Global dairy consumption is expected to grow by 36% in the next decade, largely driven by emerging markets. To satisfy this demand and other culturally-based needs, consumers and processors are looking beyond the traditional dairy cow to other milk-producing animals such as camels, goats, sheep and buffaloes.

Hump Day Every Day
Camel milk has long been a staple in arid regions in the Middle East, Asia and Africa where bovine farming is considered too water-intensive. It has more fat and protein than cow’s milk, and is lower in cholesterol than cow or goat milk. Proponents of Camel milk assert that the milk’s naturally anti-inflammatory properties can improve brain function for those that suffer from Autism and ADHD, and that it may promote the healing of diabetic wounds. You’ll pay a premium for these benefits, however—camel milk is currently being sold in select Whole Foods and other supermarkets for $18/16oz.

Get Your Goat (and Sheep)
Although goat cheese and sheep’s milk cheese have been regularly consumed in the United States for quite some time, their fluid milk is only now beginning to gain popularity with Americans.

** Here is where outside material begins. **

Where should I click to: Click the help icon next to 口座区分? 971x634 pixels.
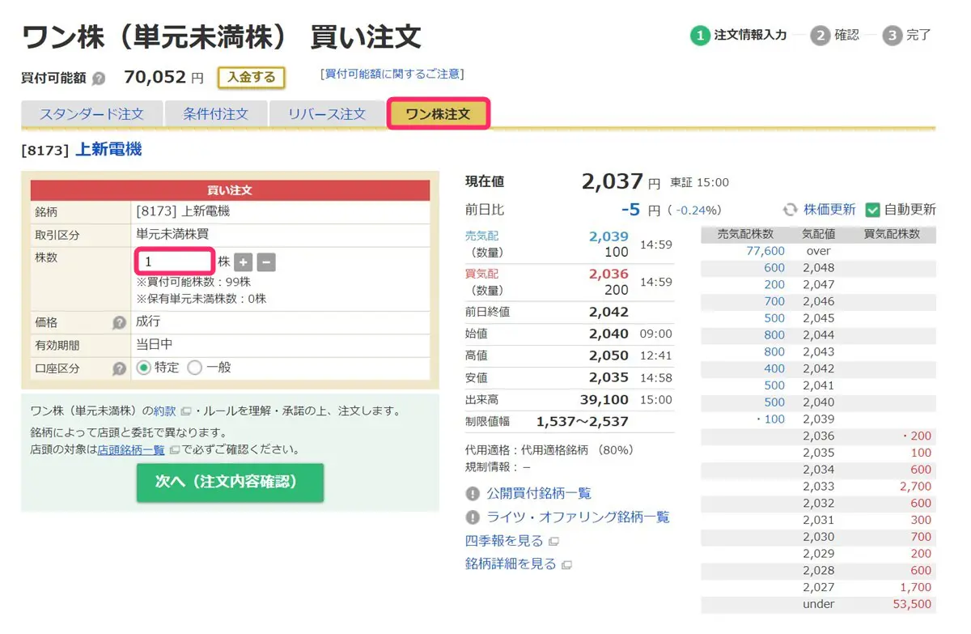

Globally, their milk has been consumed for thousands of years, as both sheep and goats were among the earliest animals domesticated by humans. Goat’s milk has more calcium, potassium and vitamin A than cow’s milk, and is also easier to digest because of its lower level of lactose. Sheep’s milk is similar to the mineral and vitamin content in goat’s milk, but also has more conjugated linoleic acid (CLA) than both cow’s and goat’s milk. CLA has been shown to help reduce cancerous tumors, lower blood pressure and reduce body fat.

Buffalo Swills
Water, Swamp and River Buffaloes are responsible for a significant amount of the world’s milk production, second only to dairy cattle. Although buffaloes have a significantly longer production life than cows, they also have longer “dry” periods, produce less milk and are more sensitive to the milking process. 95% of the dairy buffalo population is located in Asia, and the largest buffalo milk producers are in India and Pakistan. Although buffalo milk is often made into cheese, ghee or yogurt, its use as a beverage has recently gained popularity outside of Asia. Buffalo milk is lower in cholesterol than cow’s milk, and is thicker and creamier due to a higher fat and calorie content. Also, because of its high peroxidase activity, buffalo milk can be preserved naturally for a longer period than cow’s milk.

A Moo Frontier
While camels, goats, sheep and buffaloes are the more common animal-based sources of milk outside of cows, other animals like donkeys, horses, reindeer, and yaks are farmed for milk as well. Donkey milk in particular has been enjoying a newfound popularity, partially due to mainstream news articles touting it as “the elixer of life” and “the next big thing”, as well as Pope Francis giving it his holy stamp of approval.  Hey, if it’s good enough for the pope, I guess we could give alternative animal milk a try too.